President Donald Trump and Congressional Republicans think we pay too much in state and local taxes in Illinois.
To make it up to us, they want to take away one of our most valuable federal income tax breaks.
True story. You might want to pay attention.
The tax break in question, in case you haven’t heard, is the deduction for those aforementioned state and local taxes. Republicans want to eliminate it as part of a larger rewrite of the federal tax code.
About one-third of the people who file federal income tax returns itemize their deductions, and nearly all of those who itemize claim the deduction for state and local taxes.
In Illinois, this allows taxpayers to subtract their state income tax and local real estate tax payments from their federal adjusted gross income, subject to certain limitations.

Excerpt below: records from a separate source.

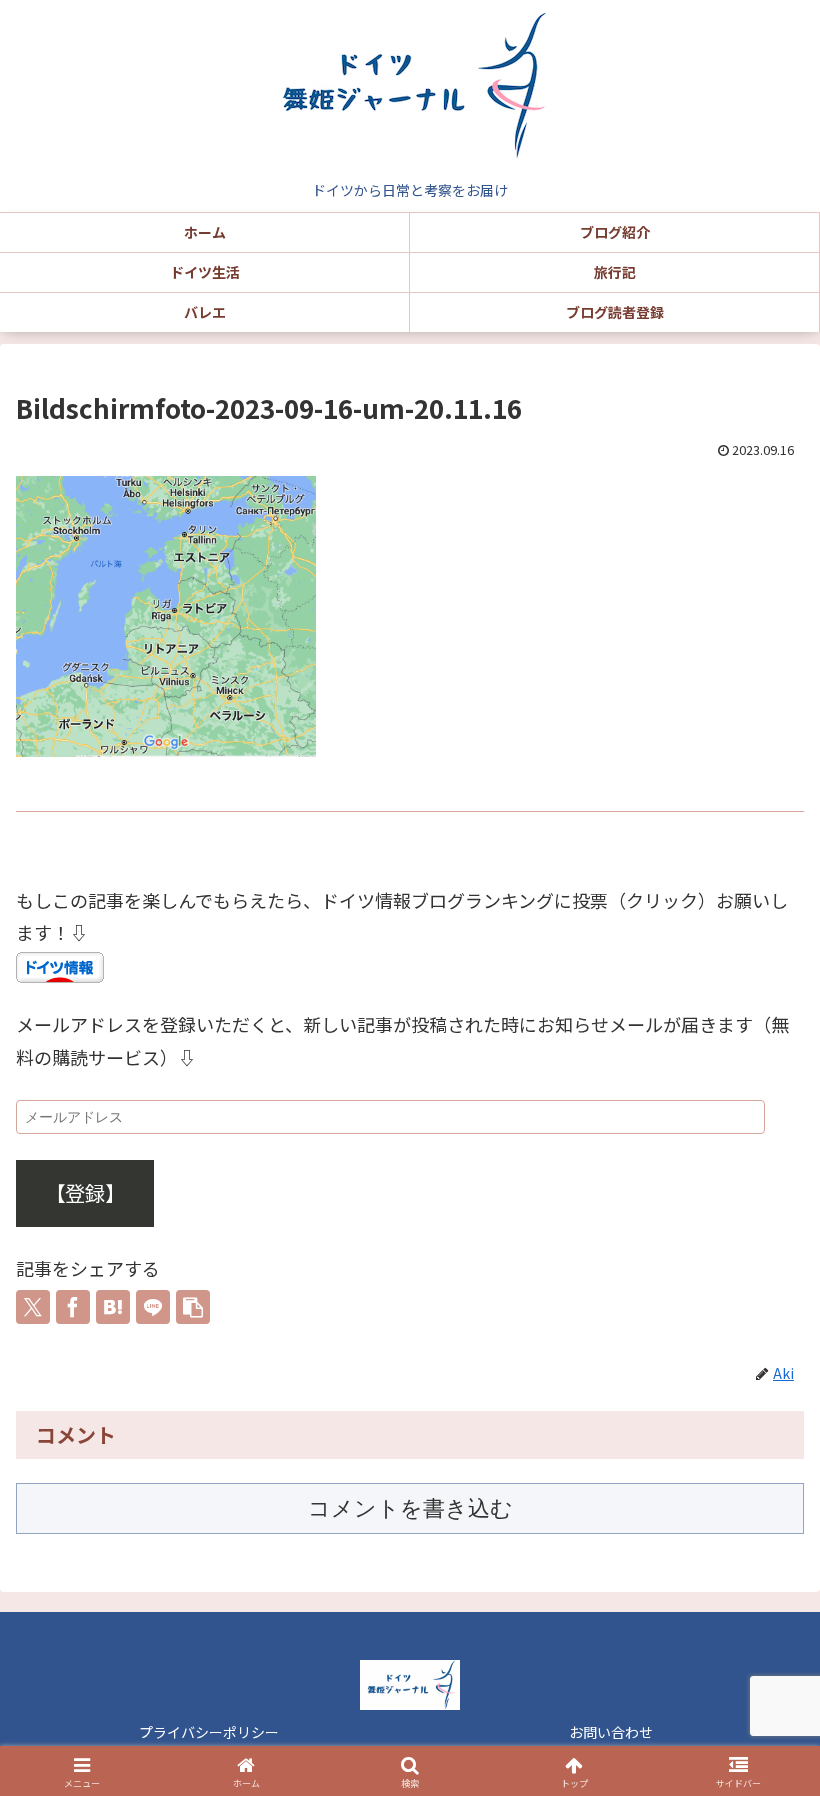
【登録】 (85, 1192)
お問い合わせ (611, 1732)
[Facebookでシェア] (73, 1307)
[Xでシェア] (33, 1307)
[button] (193, 1307)
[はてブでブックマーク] (113, 1307)
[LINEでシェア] (153, 1307)
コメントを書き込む (410, 1508)
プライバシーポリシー (209, 1732)
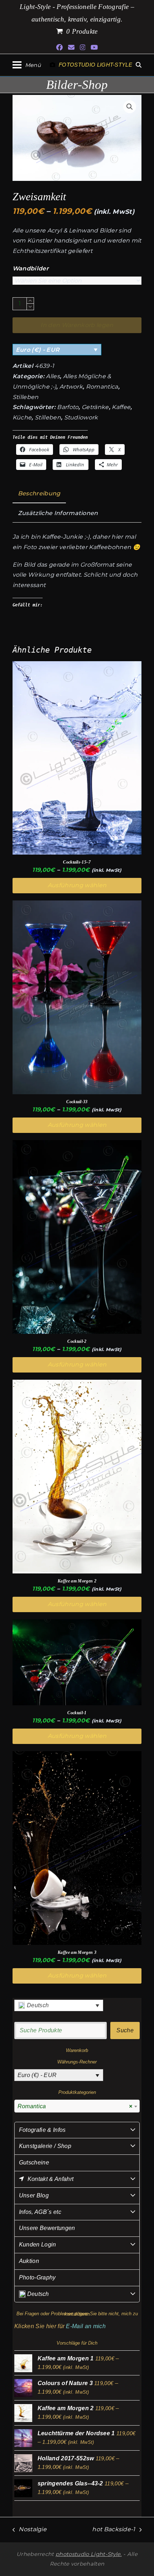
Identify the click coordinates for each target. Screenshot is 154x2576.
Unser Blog (34, 2195)
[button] (27, 65)
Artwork (71, 386)
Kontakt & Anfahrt (50, 2179)
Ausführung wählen (77, 885)
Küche (22, 417)
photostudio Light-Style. (89, 2554)
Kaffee (121, 407)
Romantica (102, 386)
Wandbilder (31, 268)
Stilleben (26, 397)
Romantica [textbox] (75, 2106)
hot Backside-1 (113, 2530)
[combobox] (77, 2106)
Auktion (29, 2261)
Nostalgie (30, 2530)
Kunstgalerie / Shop (45, 2146)
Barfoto (67, 407)
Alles (53, 376)
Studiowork (81, 417)
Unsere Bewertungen (47, 2228)
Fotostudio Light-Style (95, 65)
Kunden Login (37, 2244)
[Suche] (138, 65)
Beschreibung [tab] (39, 493)
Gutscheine (34, 2162)
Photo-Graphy (37, 2277)
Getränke (95, 407)
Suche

That makes it a particular benefit to many people living in Chicago and its suburbs, where real estate taxes are higher than national norms, as are personal incomes.
The concept behind the deduction is pretty simple. It saves you from being taxed on income that isn’t really income because you have to spend it to pay other taxes. Some consider that double taxation.
The deduction dates all the way back to the inception of the federal income tax in 1913.
But one result, critics say, is that residents of states with lower taxes end up subsidizing the higher tax states such as New York, Connecticut, New Jersey, California — and Illinois.
That’s one way of looking at it, I suppose, although it seems a gross oversimplification.
The reality of whether one state subsidizes another is a bit more complicated.
It has long been recognized that Illinois comes out on the short end of the stick as far as getting money back from the federal government.
A recent Rockefeller Institute of Government study found that Illinois contributed $17 billion more in taxes to the federal government in 2015 than it received in federal spending.
That was the third largest balance of payment deficit of any state. Only New York and New Jersey do worse.
That measure also might be an oversimplification, but it still begs the question: who’s subsidizing who?
Eliminating the state and local tax deduction could generate an estimated $1.3 trillion for the federal government over the next decade.
Republicans hope to use that money to pay for tax cuts in other areas, including a reduction in the tax rate for the richest Americans.
Middle class families in Illinois could also benefit from a proposed increase in the standard deduction, but U.S. Rep. Raja Krishnamoorthi of Illinois is among many who doubt whether such breaks will offset losing the state and local tax deduction.
You may have noticed something else those high tax states have in common. They tend to vote Democratic.
Krishnamoorthi contends eliminating this deduction is a “cynical political move” to redistribute wealth.
“They decided they were going to raise revenue from the people who weren’t going to vote for them anyway,” said the freshman congressman from Schaumburg.
Sure looks that way.
The complication, though, is that plenty of Republican families in Illinois and other high tax states also benefit from that deduction. Some of them have caught on that Trump’s ballyhooed tax cuts may not benefit them.
As a result, Republicans are talking—among themselves–about possible compromises.
Media reports say one idea is an income cap on who is allowed to claim the deduction or to cap the deduction itself. Another is to give taxpayers a choice of claiming either the popular mortgage interest deduction or the state and local tax deduction, but not both.
GOP congressmen from other Democratic states have been outspoken on the importance of saving the state and local tax deduction. As is so often the case under the Trump presidency, Illinois Republicans are MIA.